The projecteuler.net site offers over 400 problems which can be solved in under a minute (of computer processing time - not the time it takes you to write a program!). They challenge you to get the right answer, using any language you like. They will simply tell you if you get it right.
Here are the first couple
If we list all the natural numbers below 10 that are multiples of 3 or 5, we get 3, 5, 6 and 9. The sum of these multiples is 23. Find the sum of all the multiples of 3 or 5 below 1000.
Each new term in the Fibonacci sequence is generated by adding the previous two terms. By starting with 1 and 2, the first 10 terms will be: 1, 2, 3, 5, 8, 13, 21, 34, 55, 89, … By considering the terms in the Fibonacci sequence whose values do not exceed four million, find the sum of the even-valued terms.

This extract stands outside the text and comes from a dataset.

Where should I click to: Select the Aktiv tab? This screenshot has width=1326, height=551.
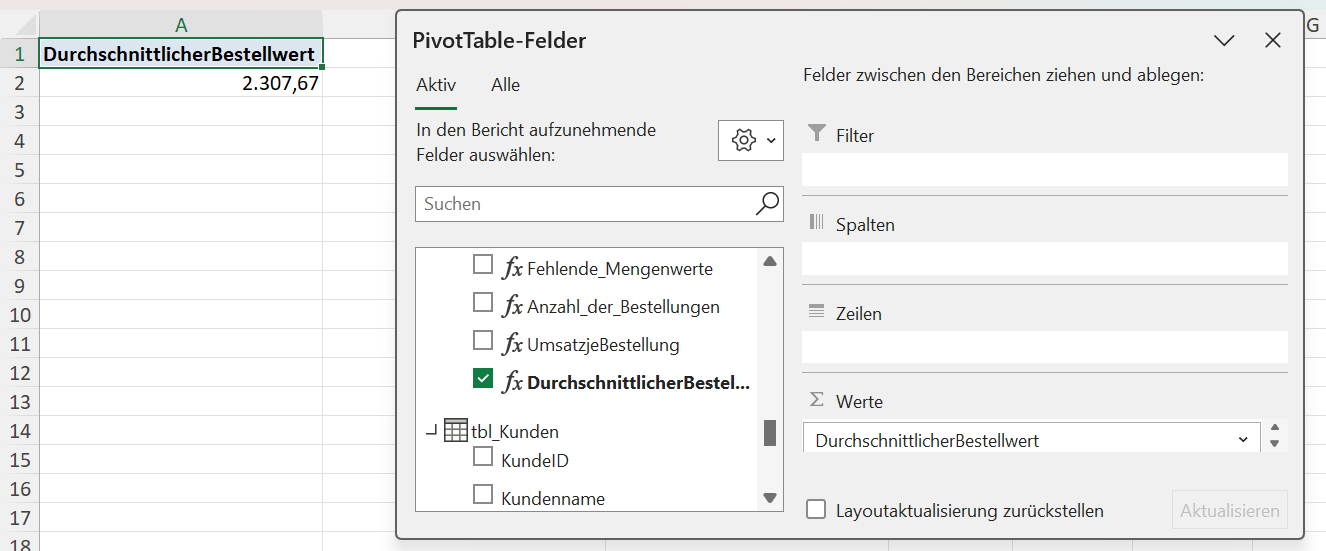pos(436,85)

I did a couple with Matlab once, it’s really fun to do. But using Codea/Lua is more of a challenge, since there aren’t nearly as much predefined math functions.
@Ignatz I can skip the large number library, I can program these on my TI 89 calculator. It’s not as easy to program or as fast as the iPad, but the logic is the same.
I have a TI 84+ and I think the TI series are really cool to progral the TI Nspire uses LUA as programming language (got one of those as well) which is pretty awesome
Yes, why not, it is question of programmer view.
The line above is simple, it is only about language syntax.
With haskell you can concentrate to problem, not to writing and debugging.
And finally, it was only sample, that with some languages you can quickly and simply write solution for not trivial problem, nothing more.
That is also a brute force solution. There may be an easier way, since if
a+b+c=1000 and aa + bb = cc then
c=1000-a-b
and substituting for c in the second equation, we can simplify to.
1000a + 1000b - ab = 500000
Which means that ab is a multiple of 1000, so at least one of a and b is even, and both a and b are less than 500, narrowing the search.
You can probably analyse further, but that’s as far as my math goes @-)
Yes, but with the conditions on my original line you simply see, what you want to solve.
I tried to run this code on 3 year old AMD 3core proc, but the program really use only one core.
My original line, CPU time: 168ms
Your condition, CPU Time: 46ms
So far I’ve got 5 answers using codea. For some of the longer calculating problems I’ve been using coroutines and a pause option that saves the calculation state so I can continue it at a later time. I’m having a lot of fun with these and I’m learning a lot as well. So far I’ve been able to do #'s 1, 2, 3, 4 and 25 in codea.
I did Euler 18 with Codea. Found it very interesting. Trying to decide if I want to try Eular 67. That one has 100 rows instead of the 15 like Euler 18.
About the one-line-of-code solution mentioned above, I fully agree, because some great math problems can be easily solved even with “esoteric” languages like FALSE (I’ve tried it myself and it is a LOT of fun to do it) with just a couple of lines of code (check for instance the Rosetta Project).